His actions in support of the LGBTQIA community support his fair and impartial nature.
The public safety director and mayor have worked in recent weeks to persuade Pride St. Louis to reverse a decision to ban uniformed cops from marching in this year's Pride Parade. The organization had originally said it was dropping officers from the celebration to honor the Stonewall riots, an uprising that began when New York City cops raided the famed gay bar and fed-up patrons fought back.
On Tuesday, Edwards and Krewson held a news conference with Pride members at City Hall to announce uniformed officers would be allowed to march after all.
"Many of our police officers in the city of St.
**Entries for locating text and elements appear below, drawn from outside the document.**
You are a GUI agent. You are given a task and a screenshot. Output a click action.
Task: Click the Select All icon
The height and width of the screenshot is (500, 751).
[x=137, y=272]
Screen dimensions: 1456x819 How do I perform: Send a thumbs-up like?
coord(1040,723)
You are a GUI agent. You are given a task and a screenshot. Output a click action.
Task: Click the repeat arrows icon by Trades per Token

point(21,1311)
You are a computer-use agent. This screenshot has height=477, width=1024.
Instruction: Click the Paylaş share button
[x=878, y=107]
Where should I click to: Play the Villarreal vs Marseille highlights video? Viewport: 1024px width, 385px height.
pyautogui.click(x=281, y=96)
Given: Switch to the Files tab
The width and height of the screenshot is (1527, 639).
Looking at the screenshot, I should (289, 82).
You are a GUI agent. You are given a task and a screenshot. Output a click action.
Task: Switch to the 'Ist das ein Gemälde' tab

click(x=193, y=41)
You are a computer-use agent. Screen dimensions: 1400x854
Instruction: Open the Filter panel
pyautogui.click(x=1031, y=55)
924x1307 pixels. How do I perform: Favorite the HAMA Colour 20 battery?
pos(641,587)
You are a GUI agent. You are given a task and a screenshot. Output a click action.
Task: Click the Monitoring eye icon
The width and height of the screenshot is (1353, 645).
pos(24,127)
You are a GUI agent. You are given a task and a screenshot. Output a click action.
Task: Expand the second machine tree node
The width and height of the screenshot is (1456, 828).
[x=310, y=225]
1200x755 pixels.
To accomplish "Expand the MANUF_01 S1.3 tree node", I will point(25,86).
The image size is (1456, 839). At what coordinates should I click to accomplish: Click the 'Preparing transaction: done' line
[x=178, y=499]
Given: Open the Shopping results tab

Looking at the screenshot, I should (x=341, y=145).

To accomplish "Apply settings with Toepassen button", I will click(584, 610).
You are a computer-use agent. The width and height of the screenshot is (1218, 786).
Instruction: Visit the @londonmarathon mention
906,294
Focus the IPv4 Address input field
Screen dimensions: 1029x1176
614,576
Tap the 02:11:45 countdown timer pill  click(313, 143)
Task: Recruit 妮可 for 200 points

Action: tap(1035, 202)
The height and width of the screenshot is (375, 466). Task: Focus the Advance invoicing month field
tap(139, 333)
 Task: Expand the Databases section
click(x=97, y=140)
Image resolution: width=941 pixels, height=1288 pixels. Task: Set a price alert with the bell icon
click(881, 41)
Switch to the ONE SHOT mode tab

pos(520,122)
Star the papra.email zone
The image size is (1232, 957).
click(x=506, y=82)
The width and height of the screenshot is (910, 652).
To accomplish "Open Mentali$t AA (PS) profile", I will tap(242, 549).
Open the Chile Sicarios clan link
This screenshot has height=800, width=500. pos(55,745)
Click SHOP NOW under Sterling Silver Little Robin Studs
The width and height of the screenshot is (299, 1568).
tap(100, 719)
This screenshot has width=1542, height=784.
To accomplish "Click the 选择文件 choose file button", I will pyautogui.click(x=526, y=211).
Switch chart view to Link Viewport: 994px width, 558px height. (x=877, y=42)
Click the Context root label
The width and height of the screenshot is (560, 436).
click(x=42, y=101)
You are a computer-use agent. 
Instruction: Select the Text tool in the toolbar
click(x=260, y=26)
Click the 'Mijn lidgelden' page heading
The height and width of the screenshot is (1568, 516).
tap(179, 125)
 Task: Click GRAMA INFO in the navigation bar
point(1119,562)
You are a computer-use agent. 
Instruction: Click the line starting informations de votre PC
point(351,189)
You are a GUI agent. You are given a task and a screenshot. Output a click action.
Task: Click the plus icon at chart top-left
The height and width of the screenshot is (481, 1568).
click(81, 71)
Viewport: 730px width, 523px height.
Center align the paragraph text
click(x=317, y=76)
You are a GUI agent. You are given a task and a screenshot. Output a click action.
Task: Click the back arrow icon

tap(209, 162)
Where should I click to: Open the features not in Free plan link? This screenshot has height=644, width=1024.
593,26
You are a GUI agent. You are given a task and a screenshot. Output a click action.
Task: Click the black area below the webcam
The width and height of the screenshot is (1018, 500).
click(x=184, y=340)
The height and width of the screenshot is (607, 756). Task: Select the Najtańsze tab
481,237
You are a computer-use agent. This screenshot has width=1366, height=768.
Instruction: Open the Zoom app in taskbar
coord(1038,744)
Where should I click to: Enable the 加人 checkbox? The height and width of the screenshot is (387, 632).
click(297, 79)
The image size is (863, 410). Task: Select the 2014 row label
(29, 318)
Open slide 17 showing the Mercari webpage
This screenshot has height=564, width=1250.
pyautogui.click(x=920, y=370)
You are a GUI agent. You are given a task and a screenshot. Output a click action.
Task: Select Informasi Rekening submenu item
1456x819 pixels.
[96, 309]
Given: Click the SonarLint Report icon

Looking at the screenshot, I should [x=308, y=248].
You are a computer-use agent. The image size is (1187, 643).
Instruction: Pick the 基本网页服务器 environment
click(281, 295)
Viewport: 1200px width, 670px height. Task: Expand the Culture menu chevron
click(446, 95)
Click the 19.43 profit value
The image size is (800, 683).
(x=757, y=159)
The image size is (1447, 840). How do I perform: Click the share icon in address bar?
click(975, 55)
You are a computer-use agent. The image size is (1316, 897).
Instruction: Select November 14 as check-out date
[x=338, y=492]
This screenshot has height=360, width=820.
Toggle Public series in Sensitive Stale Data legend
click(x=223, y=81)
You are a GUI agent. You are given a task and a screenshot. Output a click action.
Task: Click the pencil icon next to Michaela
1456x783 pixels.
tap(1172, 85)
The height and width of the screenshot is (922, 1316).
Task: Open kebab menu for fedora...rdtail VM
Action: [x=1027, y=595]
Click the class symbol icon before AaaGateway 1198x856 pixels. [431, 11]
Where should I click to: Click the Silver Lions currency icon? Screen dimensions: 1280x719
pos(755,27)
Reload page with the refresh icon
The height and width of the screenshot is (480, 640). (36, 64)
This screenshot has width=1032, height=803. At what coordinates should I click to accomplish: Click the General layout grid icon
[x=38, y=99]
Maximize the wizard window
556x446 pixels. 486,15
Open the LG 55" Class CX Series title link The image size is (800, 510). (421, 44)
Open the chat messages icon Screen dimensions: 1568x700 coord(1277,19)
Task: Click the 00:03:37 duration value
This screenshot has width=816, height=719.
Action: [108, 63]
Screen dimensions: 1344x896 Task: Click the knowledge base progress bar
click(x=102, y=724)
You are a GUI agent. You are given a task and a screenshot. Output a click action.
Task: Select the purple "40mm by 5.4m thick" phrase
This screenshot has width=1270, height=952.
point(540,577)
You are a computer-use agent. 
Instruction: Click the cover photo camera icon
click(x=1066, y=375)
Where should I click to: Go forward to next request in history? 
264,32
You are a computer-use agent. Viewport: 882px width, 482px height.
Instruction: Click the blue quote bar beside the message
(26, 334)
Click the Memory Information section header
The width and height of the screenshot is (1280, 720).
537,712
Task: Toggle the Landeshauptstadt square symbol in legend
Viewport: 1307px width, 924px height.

Louis will fall into the category of LGBTQI-plus and some in the trans community," Edwards said during the news conference. "We support our police officers, and I am elated that they will have the opportunity to participate in uniform."
On a post about the announcement on Pride's Facebook page, the comments were peppered with the image of the transcript excerpt.
Edwards says he is taking responsibility for what he now describes as an error in judgment.
"If you make a mistake fifteen years ago, or however long ago it was, you ought to apologize," he says.